Poeta, declamador, ator, mestre de cerimônias e palestrante, Ruberval Cunha completa 35 anos de carreira e anuncia livro para 2025; criador do improviso guaicuru, o artista campo-grandense impressiona pela capacidade de fazer rimas com profundidade
Ariano Suassuna (1927-2014), Adélia Prado, Affonso Romano de Sant’Anna, Thiago de Mello (1926-2022) e Manoel de Barros (1916-2014) estão entre os grandes nomes da literatura brasileira que já se impressionaram com a verve lírica de Ruberval Cunha. A lista é longa e pra lá de célebre, incluindo Arnaldo Antunes, Fabrício Carpinejar, Gabriel O Pensador, Waly Salomão (1943-2003) e diversos outros. Mas o público que se encanta com a arte desse campo-grandense que completou 35 anos de carreira em 2024 é bem mais vasto e vai além da fronteira de Mato Grosso do Sul.
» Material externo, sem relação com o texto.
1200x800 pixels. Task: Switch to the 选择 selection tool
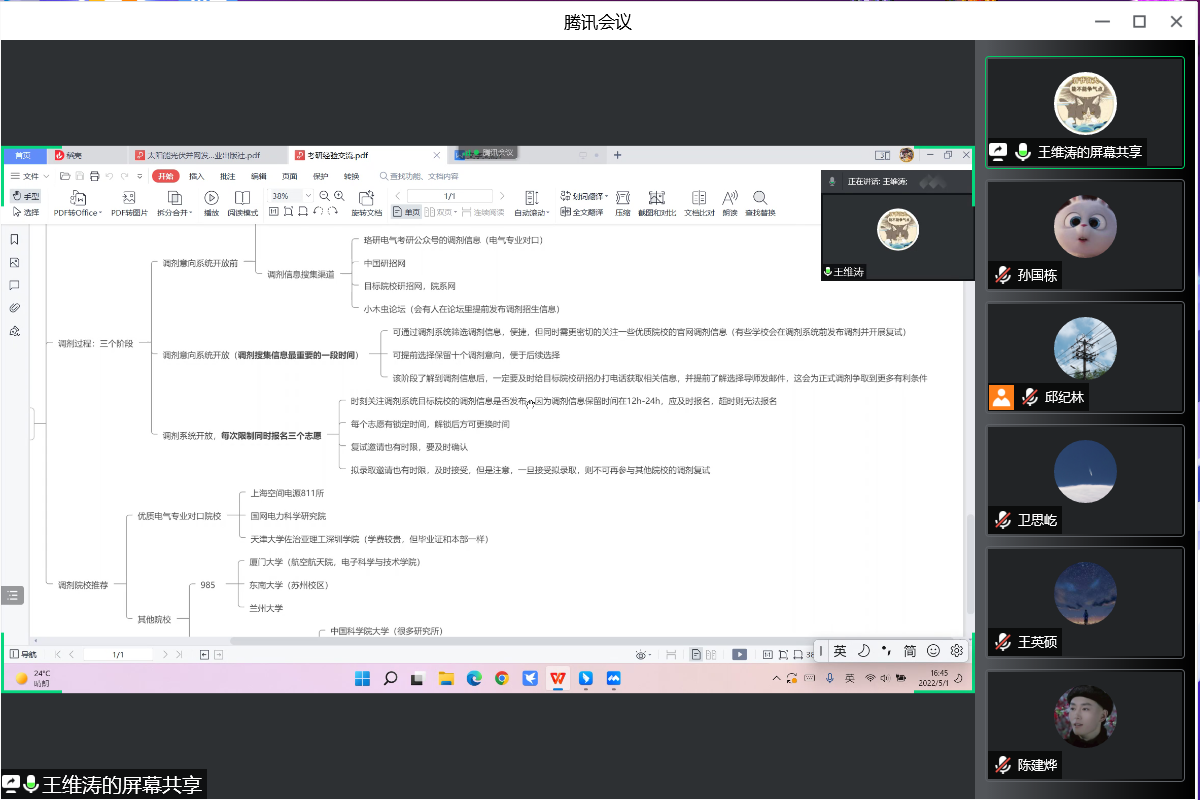click(26, 212)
Sem exagero, todos parecem se encantar com o seu talento para dizer versos criados sempre de improviso, no calor do momento, sobre qualquer tema, muitas vezes a partir de palavras escolhidas pela própria plateia. Poeta, declamador, ator, mestre de cerimônias e palestrante, Ruberval é o criador do chamado improviso guaicuru. Com sua vestimenta de pantaneiro, chapéu na cabeça, berrante em punho e maquiagem no rosto, é o próprio poeta quem mais parece se emocionar com aquilo que diz.
Seu carisma e talento são penetrantes. Bonito de se ver seus olhos de criança quase sempre marejando aos fazer rimas imediatas sobre qualquer tema com profundidade e lirismo. Foi assim, por exemplo, no Festival da Juventude, realizado em abril de 2024, na Capital, e na Feira Literária de Bonito, em julho daquele mesmo ano, onde a presença febril e cativante do artista, circulando pela Praça da Liberdade, fazia cada encontro soar como um momento mágico.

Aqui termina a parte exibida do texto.